-- Available records --
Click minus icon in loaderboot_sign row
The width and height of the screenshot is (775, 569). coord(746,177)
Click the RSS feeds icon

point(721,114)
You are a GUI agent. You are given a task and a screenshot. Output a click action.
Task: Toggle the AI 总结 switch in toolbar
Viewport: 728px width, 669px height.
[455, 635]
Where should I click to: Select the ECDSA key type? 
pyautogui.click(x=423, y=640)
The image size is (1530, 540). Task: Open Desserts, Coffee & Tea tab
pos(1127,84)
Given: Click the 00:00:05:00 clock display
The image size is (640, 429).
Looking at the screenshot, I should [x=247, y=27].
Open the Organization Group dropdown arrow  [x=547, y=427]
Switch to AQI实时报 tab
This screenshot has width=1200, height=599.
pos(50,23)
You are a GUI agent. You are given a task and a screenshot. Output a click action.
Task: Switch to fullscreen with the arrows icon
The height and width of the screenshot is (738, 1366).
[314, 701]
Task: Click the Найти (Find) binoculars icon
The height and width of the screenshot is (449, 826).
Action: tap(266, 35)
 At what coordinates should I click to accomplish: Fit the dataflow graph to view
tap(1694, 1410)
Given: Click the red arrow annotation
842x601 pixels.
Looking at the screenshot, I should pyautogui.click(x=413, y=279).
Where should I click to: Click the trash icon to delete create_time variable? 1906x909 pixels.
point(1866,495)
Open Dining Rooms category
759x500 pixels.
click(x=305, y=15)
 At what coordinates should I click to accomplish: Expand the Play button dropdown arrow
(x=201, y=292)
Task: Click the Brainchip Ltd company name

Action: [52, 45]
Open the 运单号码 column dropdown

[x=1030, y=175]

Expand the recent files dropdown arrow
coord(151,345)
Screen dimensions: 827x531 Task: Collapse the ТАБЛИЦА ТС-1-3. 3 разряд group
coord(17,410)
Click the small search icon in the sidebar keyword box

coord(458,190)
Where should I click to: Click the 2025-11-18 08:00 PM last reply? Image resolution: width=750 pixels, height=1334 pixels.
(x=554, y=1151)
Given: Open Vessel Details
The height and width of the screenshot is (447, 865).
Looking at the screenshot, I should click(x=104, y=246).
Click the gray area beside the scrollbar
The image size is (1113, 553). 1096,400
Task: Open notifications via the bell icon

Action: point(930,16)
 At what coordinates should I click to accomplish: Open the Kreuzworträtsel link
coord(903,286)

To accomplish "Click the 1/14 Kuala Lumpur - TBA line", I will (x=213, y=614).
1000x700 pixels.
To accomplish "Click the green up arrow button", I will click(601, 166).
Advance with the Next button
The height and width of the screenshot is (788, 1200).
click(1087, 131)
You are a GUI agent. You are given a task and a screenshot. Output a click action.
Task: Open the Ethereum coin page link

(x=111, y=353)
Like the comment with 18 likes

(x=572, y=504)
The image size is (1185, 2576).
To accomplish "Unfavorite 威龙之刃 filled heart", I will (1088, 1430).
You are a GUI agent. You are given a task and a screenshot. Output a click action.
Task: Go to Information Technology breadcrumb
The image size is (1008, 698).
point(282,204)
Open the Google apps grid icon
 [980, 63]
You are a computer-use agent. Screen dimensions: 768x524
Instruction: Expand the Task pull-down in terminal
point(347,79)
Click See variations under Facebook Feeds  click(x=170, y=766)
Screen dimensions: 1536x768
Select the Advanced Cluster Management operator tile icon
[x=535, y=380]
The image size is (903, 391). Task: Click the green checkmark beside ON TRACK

-- Work item --
Retype, exactly and in full, the lines above from the one containing "This screenshot has width=1200, height=599." through the one containing "Task: Click the Найти (Find) binoculars icon".

-- Result of this exercise --
This screenshot has width=1200, height=599.
pos(50,23)
You are a GUI agent. You are given a task and a screenshot. Output a click action.
Task: Switch to fullscreen with the arrows icon
The height and width of the screenshot is (738, 1366).
[314, 701]
Task: Click the Найти (Find) binoculars icon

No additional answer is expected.